Le donne di Grazia Deledda rivivono con opere Maria Lai

Al Mudec di Milano ritratti femminili in 11 arazzi

di Maria Giovanna Fossati NUORO

NUORO - Cosima, Marianna Sirca, Maria, Annesa, Olì: le donne raccontate nei romanzi di Grazia Deledda rivivono nelle sagome disegnate dall'artista ogliastrina Maria Lai e trasposte da 25 tessitrici sarde in undici arazzi, che si stagliano in altrettanti piloni allestiti per la mostra "Andando via", fino all'11 ottobre nella sala Al-Asaad del Museo delle Culture di Milano (Mudec).
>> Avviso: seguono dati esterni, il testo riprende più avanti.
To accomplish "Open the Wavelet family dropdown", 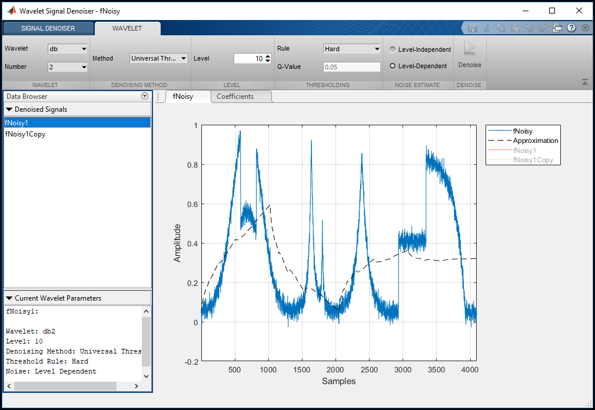I will tap(68, 49).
Due donne sarde, un'artista e una letterata, si incontrano nell'esposizione curata da Giuditta Sireus, che ripropone il monumento realizzato nel 2011 a Nuoro da Maria Lai in onore della scrittrice Premio Nobel vicino alla chiesa della Solitudine, dove sono custodite le sue spoglie.
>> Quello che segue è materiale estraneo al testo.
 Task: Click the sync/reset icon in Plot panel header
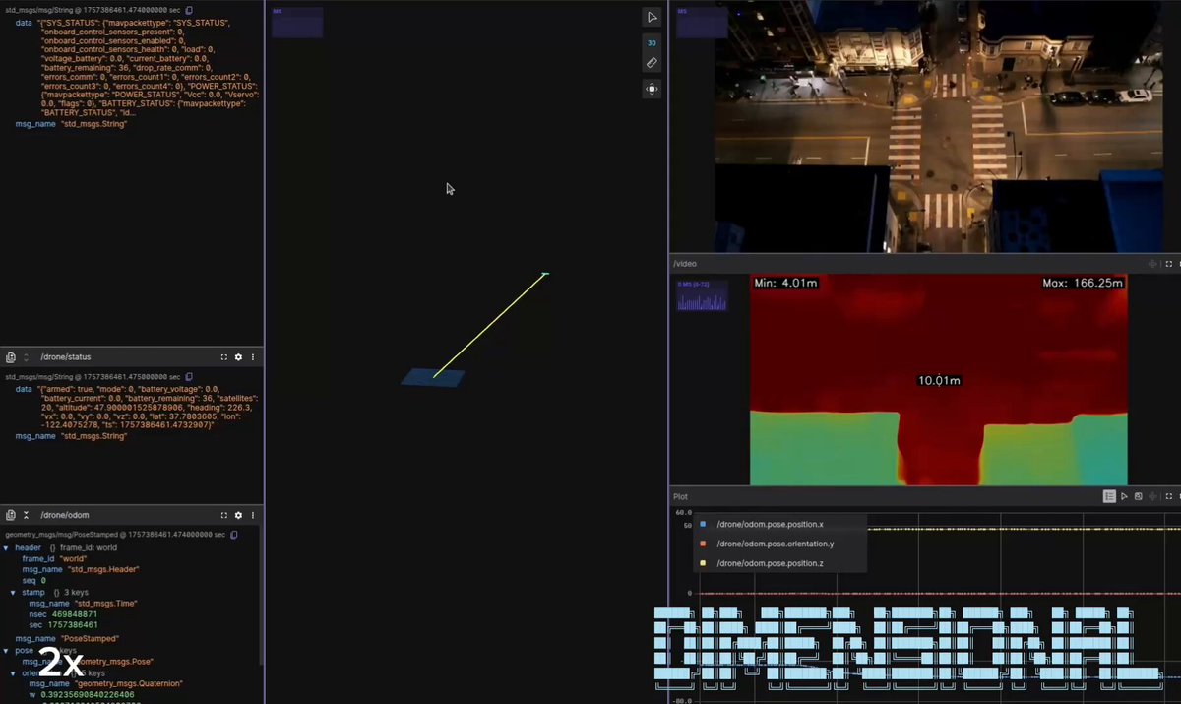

    La mostra vuole essere un tributo a Grazia Deledda e al contempo una celebrazione dell'artista di Ulassai scomparsa nel 2013, che due anni prima aveva concluso la sua carriera artistica proprio con il monumento dedicato all'illustre conterranea: undici piloni in cemento armato su cui sono impresse le figure dei personaggi femminili nati dalla sensibilità della scrittrice nuorese. "E' un' opera inamovibile che in pochi conoscono, ma che attraverso la trasposizione su tessuto ad opera delle tessitrici sarde, che hanno realizzato il primo progetto di filiera del tessile di Sardegna, potrà viaggiare in tutto il mondo - spiega all'ANSA la curatrice della mostra Giuditta Sireus - e lo potrà fare veicolando i libri di Grazia Deledda e trasmettendo la poetica di Maria Lai attraverso trame e disegni, con l'intento di renderla accessibile a un pubblico il più vasto possibile. L'idea nasce ammirando le colonne maestose realizzate a Nuoro dall'artista di Ulassai e successivamente coinvolgendo 25 tessitrici di tutta la Sardegna in un progetto tutto al femminile: Maria Lai diceva che per tessere ci vuole pazienza e la pazienza è donna".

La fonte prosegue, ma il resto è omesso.